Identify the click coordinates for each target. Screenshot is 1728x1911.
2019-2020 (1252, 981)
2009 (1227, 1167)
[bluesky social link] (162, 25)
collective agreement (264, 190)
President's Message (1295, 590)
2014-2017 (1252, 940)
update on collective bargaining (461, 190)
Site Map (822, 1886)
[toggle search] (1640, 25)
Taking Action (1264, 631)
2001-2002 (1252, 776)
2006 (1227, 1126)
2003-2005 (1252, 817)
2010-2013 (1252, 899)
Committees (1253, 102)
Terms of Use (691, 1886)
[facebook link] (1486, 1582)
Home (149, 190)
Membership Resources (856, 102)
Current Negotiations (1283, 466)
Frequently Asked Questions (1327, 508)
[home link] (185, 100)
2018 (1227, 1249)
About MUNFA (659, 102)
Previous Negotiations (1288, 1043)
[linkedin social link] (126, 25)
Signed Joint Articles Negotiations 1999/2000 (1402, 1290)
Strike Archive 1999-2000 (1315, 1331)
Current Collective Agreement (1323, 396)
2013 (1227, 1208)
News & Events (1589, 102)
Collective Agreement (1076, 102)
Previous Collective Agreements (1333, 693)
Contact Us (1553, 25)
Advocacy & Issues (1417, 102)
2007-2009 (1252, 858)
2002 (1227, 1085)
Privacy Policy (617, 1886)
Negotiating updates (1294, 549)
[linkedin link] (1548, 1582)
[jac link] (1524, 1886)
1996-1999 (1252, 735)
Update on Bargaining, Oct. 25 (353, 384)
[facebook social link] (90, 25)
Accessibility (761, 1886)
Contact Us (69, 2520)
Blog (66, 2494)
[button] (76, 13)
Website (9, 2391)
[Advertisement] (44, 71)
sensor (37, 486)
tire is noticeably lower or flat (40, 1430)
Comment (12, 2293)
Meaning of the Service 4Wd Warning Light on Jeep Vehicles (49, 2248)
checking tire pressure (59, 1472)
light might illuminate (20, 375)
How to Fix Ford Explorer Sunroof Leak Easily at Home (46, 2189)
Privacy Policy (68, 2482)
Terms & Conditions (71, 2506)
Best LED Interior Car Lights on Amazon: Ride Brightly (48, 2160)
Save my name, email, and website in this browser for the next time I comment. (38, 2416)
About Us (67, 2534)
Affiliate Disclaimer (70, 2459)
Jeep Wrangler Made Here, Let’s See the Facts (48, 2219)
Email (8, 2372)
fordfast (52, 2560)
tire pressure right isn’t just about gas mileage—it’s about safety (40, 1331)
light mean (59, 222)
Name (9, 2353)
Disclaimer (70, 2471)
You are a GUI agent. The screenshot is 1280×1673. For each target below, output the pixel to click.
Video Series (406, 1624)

####

▸ ACTIVITY: If a line in the entries above has the word "click", copy it.

▸ SOLUTION TO THE EXERCISE:
Identify the click coordinates for each target. Screenshot is 1728x1911.
You are a GUI agent. The screenshot is 1280×1673. For each target below, output the pixel to click.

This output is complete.